Why Brezhnev is calling for early arms talks
Soviet President Leonid Brezhnev, moving to increase pressure on Ronald Reagan from US anti-nuclear advocates, has called for early strategic-arms talks and a partial ''freeze'' on strategic weapons.
The freeze suggestion came with a significant loophole -- allowing at least limited ''modernization'' of existing forces -- but bore enough resemblance to various proposals raised inside the United States to worry some Western diplomats here. They argued that the proposal would perpetuate a Soviet edge in strategic delivery vehicles and ease pressure on the Kremlin during eventual negotiations.
In additional, since US officials have already rejected any freeze prior to implementation of rearmament plans, the diplomats said Moscow would win political points from the expected American rejection of the Brezhnev proposal.
The Soviet President rejected the strategic-arms-control blueprint offered May 9 by Mr. Reagan as ''absolutely one-sided'' but stopped short of saying the Kremlin would delay resuming talks until the Americans came up with something more acceptable.
The Brezhnev remarks, in a keynote address May 18 to a congress of the Communist Party's youth wing, followed a statement from a senior Soviet official to the Monitor that Moscow would negotiate ''even on the platform Reagan has suggested.''
The official said Soviet counterproposals were being prepared. He did not say whether Moscow would be ready to resume strategic-arms talks next month, as Mr. Reagan had suggested. Nor did Mr. Brezhnev in his May 18 speech.

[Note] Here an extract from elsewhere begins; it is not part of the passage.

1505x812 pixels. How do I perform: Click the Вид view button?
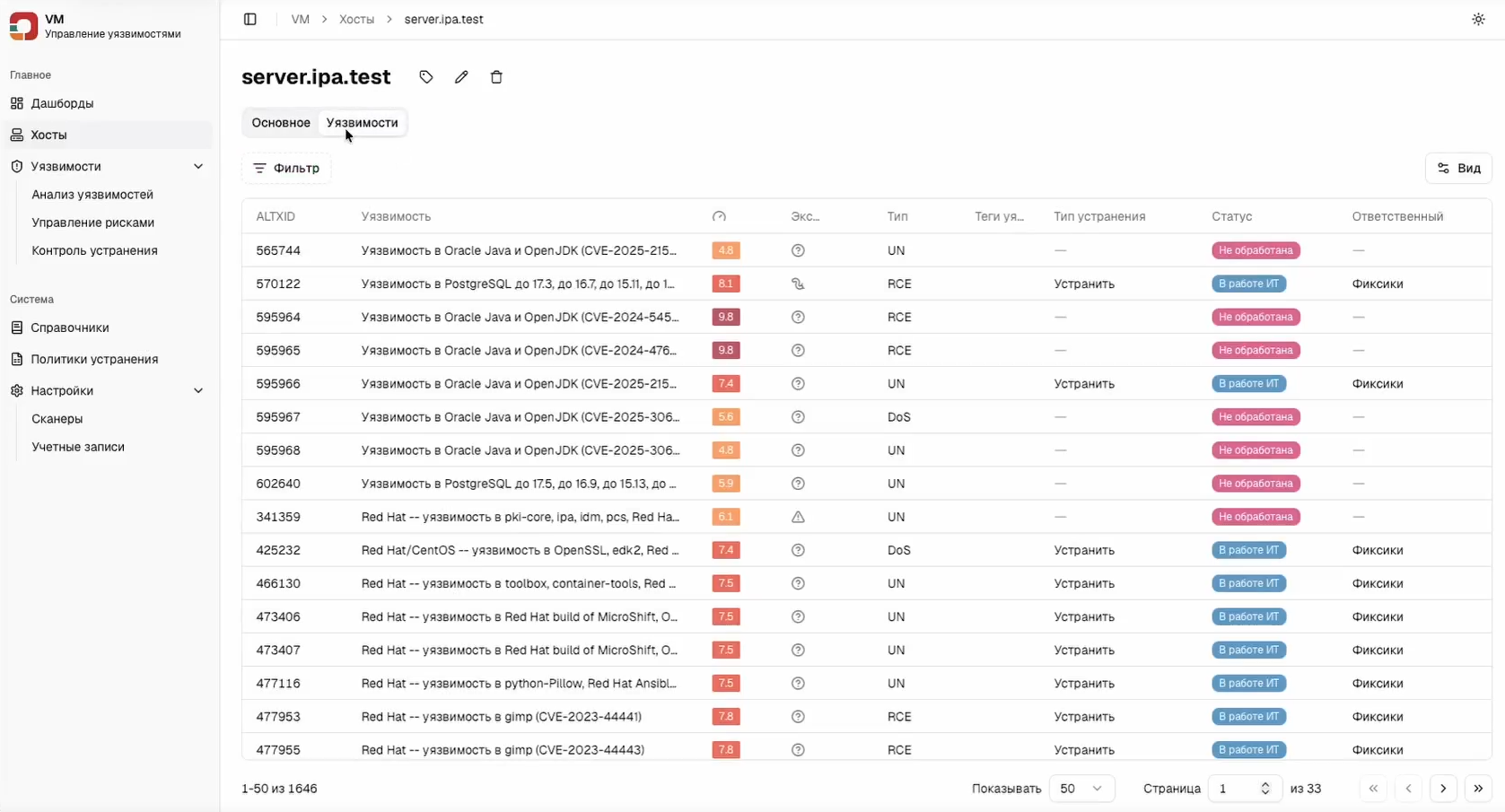tap(1458, 169)
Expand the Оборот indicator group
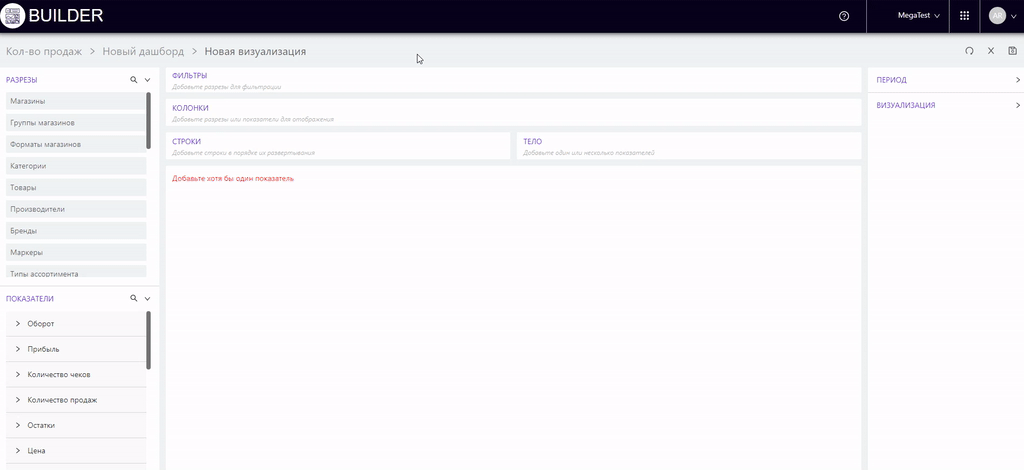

President Brezhnev's remarks were taken by diplomats here as part of intensified superpower sparring in the run-up to resumption of negotiations.
His aim seemed to be to retake the public initiative on arms control in the wake of President Reagan's May 9 proposals and to encourage domestic uneasiness with Mr. Reagan's arms policy.

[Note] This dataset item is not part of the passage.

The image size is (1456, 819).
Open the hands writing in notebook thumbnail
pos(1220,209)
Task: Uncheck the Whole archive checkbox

President Reagan proposed a phased strategic-arms reduction, beginning with a one-third cut in warheads and providing that no more than half of the remaining total be based on land. His clear aim is to get at Moscow's force of land-based ''heavy'' missiles, which US officials fear could destroy the American force in a first strike. The Soviets' strategic force consists mostly of land-based missiles, while the Americans' is biased toward submarine launchers.
Mr. Brezhnev did not address the specifics of the Reagan proposal, such as its emphasis on warheads rather than strategic delivery vehicles. Nor did the Soviet President present a detailed platform of his own for strategic talks.
Instead, he coupled a general rejection of the Reagan package as part of a bid for US ''superiority'' with Soviet guidelines avowedly aimed at ensuring ''that the talks should begin immediately in the right key.''
Mr. Brezhnev said: ''The American position is absolutely one-sided . . . because the United States would like, in general, to exclude from the talks the strategic arms it is now most intensively developing.'' This was seen as a reference principally to the ground-hugging cruise missile and to potential deployment of the new B-1 bomber and MX missile.
The Soviet President suggested three principles for resumed talks: that they not become ''a cover'' for US rearmament, that the Americans hold to the ''equality and equal security'' that Moscow says exist at present, and that ''everything positive'' achieved in earlier talks be preserved. The last point was a clear reference to the 1979 SALT II accord, which the US Congress has not ratified. The Soviets advocate ratification but do not insist on it as a prerequisite for new talks.
Mr. Brezhnev said Moscow wanted to begin talks ''without delay and without any strings attached.''
He then raised the proposal of a ''freeze'' that ''would facilitate . . . headway'' in negotiations and start concurrently with them.
Unlike the freeze proposal of US Sens. Edward M. Kennedy and Mark Hatfield, Mr. Brezhnev's suggestion did not explicitly cover both production and deployment. That is, it said ''strategic armaments'' would be ''frozen quantitatively,'' but did not specify the basis for computing current levels.
On qualitative strategic arms capabilities, the proposal stopped short of suggesting a total freeze, although it implied this could be agreed on eventually.